Single by Ashley Tisdale

from the album Symptoms
- Released: November 8, 2018
- Recorded: 2018
- Genre: Indie pop
- Length: 3:19
- Label: Big Noise
- Songwriters: Ashley Tisdale; John Feldmann; Whitney Phillips;
- Producer: John Feldmann

Ashley Tisdale singles chronology
| "Crank It Up" (2009) | "Voices in My Head" (2018) | "Love Me & Let Me Go" (2019) |

Music video
- "Voices in My Head" on YouTube

= Voices in My Head (Ashley Tisdale song) =

"Voices in My Head" is a song by Ashley Tisdale from her third studio album, Symptoms. The song was written by Tisdale, Whitney Phillips and John Feldmann, while the latter produced the track. It was released as the album's lead single on November 8, 2018, through label Big Noise.

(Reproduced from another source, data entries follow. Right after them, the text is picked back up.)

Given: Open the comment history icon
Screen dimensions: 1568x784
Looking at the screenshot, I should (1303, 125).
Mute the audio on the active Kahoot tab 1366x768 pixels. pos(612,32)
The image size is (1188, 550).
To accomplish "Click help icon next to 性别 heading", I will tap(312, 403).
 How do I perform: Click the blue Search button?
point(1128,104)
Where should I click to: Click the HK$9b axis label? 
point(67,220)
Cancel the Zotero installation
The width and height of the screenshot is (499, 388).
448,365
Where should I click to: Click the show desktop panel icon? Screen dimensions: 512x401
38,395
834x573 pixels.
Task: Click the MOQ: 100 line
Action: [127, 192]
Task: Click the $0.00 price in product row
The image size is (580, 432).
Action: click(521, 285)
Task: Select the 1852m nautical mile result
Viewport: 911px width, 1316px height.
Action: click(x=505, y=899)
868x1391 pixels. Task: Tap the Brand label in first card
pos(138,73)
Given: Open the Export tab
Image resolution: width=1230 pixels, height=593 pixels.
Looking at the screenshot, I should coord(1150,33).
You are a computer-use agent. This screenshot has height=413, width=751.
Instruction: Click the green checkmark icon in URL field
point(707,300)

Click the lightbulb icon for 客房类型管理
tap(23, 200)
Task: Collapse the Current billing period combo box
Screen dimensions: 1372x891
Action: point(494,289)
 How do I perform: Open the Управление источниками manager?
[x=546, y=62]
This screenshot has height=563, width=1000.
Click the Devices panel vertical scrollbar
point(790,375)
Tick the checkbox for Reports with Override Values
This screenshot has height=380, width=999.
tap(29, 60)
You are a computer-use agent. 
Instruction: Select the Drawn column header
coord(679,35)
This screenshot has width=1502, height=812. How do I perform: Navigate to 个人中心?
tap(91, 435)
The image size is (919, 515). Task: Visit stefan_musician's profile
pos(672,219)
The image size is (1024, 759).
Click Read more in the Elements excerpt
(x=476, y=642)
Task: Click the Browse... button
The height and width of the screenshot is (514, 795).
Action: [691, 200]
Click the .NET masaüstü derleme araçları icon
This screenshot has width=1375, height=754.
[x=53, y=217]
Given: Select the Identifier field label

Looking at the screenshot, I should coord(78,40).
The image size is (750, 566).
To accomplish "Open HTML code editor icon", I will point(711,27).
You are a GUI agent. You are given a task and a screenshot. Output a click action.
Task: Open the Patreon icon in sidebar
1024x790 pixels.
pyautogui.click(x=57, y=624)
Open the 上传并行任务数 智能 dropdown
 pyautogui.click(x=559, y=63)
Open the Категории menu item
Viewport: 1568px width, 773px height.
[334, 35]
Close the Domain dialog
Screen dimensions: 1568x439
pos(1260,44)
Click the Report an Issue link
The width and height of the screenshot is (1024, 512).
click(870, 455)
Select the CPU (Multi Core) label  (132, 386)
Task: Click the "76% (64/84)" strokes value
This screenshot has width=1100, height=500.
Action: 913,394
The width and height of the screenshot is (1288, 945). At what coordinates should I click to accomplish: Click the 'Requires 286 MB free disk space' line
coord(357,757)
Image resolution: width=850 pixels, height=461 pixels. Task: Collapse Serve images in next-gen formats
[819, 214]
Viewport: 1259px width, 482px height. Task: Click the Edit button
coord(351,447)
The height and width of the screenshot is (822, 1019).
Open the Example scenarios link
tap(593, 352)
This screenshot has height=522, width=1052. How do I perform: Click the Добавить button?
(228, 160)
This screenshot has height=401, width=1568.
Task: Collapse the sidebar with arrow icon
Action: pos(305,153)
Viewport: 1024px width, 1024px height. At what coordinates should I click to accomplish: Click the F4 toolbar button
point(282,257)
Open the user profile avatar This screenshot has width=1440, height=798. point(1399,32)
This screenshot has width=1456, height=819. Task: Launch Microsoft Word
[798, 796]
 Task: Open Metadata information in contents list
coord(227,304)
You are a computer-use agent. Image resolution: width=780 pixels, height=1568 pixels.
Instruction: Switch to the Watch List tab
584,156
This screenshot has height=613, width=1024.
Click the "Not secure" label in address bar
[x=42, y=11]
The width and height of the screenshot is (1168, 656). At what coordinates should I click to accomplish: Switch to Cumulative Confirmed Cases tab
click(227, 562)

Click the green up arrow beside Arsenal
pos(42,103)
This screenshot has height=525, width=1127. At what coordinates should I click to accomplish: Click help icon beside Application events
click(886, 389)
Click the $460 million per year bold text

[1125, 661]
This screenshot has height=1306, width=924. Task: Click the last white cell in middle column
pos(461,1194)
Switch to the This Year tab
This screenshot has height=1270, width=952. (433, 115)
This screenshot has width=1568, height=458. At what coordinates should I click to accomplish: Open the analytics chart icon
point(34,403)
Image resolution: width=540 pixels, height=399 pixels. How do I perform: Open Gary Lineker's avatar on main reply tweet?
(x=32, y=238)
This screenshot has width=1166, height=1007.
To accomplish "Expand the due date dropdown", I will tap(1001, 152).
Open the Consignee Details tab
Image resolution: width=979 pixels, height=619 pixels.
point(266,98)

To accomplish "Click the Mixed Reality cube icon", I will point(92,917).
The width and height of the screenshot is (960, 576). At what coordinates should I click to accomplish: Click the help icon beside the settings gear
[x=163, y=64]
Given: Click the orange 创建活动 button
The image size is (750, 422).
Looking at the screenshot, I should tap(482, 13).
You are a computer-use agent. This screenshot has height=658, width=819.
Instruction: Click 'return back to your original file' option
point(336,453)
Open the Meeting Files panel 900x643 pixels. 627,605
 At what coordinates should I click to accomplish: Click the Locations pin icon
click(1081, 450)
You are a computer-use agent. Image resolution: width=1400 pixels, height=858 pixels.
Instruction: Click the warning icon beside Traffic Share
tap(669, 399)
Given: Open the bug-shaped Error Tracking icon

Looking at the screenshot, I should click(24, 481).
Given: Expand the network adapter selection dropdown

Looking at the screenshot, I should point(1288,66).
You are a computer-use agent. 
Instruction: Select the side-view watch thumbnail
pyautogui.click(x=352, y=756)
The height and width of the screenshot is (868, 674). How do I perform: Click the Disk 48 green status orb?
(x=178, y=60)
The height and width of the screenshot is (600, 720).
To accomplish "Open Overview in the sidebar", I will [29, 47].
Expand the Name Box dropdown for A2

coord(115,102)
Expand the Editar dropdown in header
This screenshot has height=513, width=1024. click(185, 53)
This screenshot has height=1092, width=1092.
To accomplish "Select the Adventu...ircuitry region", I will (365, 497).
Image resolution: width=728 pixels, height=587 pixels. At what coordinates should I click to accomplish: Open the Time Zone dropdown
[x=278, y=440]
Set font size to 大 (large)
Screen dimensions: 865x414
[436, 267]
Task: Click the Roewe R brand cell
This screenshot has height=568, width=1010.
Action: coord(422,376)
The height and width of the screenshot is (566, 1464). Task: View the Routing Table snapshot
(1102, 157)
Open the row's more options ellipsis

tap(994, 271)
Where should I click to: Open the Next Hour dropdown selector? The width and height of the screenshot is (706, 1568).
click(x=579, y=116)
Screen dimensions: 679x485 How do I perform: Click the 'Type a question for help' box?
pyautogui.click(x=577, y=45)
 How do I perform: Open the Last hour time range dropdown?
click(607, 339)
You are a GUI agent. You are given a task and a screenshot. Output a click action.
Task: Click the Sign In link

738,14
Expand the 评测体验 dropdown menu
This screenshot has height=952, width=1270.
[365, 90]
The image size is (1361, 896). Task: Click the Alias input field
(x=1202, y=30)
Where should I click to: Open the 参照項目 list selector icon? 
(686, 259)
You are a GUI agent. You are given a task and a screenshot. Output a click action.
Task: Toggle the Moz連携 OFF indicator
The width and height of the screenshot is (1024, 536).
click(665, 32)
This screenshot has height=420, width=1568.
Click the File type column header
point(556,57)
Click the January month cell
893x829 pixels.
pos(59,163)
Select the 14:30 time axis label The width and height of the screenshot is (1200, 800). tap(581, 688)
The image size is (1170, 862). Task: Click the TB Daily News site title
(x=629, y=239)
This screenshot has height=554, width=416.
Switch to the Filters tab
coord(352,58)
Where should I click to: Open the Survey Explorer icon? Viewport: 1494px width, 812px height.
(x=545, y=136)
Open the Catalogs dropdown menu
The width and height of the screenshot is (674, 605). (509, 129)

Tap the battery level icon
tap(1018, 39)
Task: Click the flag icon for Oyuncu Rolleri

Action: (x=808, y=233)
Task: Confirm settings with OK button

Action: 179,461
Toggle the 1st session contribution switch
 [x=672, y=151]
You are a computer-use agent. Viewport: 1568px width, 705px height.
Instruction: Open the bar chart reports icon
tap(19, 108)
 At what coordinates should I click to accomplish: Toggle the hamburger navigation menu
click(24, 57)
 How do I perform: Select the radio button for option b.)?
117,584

==Background and release==
Tisdale released her second studio album Guilty Pleasure (2009) via Warner Bros. Records. Described by Tisdale as a "rocker and edgier" album, it generated mixed reviews, with a 54% rating on Metacritic. It debuted at number 12 on the Billboard 200, selling 25,000 copies in the first week; this was significantly lower than the first-week sales for her previous album Headstrong (2007). Promotion for the album ended in the end of that year, following the release of the album's second single "Crank It Up", and, in order to start focusing on her career as an actress and producer, Tisdale decided to end her record deal with Warner Bros. Records.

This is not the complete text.